Print the lines of the records from the one holding "Click the Length column header" through the end of the records, inclusive, and reproduce them without any change.

RAW RECORDS
=====

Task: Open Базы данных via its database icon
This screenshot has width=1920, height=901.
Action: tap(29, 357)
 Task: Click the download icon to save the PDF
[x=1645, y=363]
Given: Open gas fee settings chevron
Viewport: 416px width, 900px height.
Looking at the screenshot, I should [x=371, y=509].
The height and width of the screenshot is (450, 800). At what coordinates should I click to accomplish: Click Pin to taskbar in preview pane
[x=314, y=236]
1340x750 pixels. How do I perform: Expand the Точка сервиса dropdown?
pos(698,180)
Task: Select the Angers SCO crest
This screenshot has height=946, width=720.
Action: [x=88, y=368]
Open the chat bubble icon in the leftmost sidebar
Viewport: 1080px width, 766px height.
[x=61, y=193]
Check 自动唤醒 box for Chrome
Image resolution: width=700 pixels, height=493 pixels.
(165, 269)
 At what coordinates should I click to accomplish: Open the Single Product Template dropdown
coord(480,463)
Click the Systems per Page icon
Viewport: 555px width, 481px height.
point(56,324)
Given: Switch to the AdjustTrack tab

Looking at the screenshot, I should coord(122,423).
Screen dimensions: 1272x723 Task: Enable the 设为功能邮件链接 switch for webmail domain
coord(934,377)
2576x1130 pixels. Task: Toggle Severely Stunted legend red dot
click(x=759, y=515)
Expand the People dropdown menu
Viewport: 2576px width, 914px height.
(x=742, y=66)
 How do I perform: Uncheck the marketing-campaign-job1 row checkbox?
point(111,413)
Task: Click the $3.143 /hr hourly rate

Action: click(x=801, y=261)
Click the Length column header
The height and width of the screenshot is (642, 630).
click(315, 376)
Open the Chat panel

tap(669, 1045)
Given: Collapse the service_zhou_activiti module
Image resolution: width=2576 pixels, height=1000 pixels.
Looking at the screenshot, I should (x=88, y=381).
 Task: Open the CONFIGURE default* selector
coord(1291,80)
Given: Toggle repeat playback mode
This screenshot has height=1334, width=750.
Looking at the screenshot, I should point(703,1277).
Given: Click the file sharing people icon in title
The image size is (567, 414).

=====

SOLVED EXERCISE
Click the Length column header
The height and width of the screenshot is (642, 630).
click(315, 376)
Open the Chat panel

tap(669, 1045)
Given: Collapse the service_zhou_activiti module
Image resolution: width=2576 pixels, height=1000 pixels.
Looking at the screenshot, I should (x=88, y=381).
 Task: Open the CONFIGURE default* selector
coord(1291,80)
Given: Toggle repeat playback mode
This screenshot has height=1334, width=750.
Looking at the screenshot, I should point(703,1277).
Given: Click the file sharing people icon in title
The image size is (567, 414).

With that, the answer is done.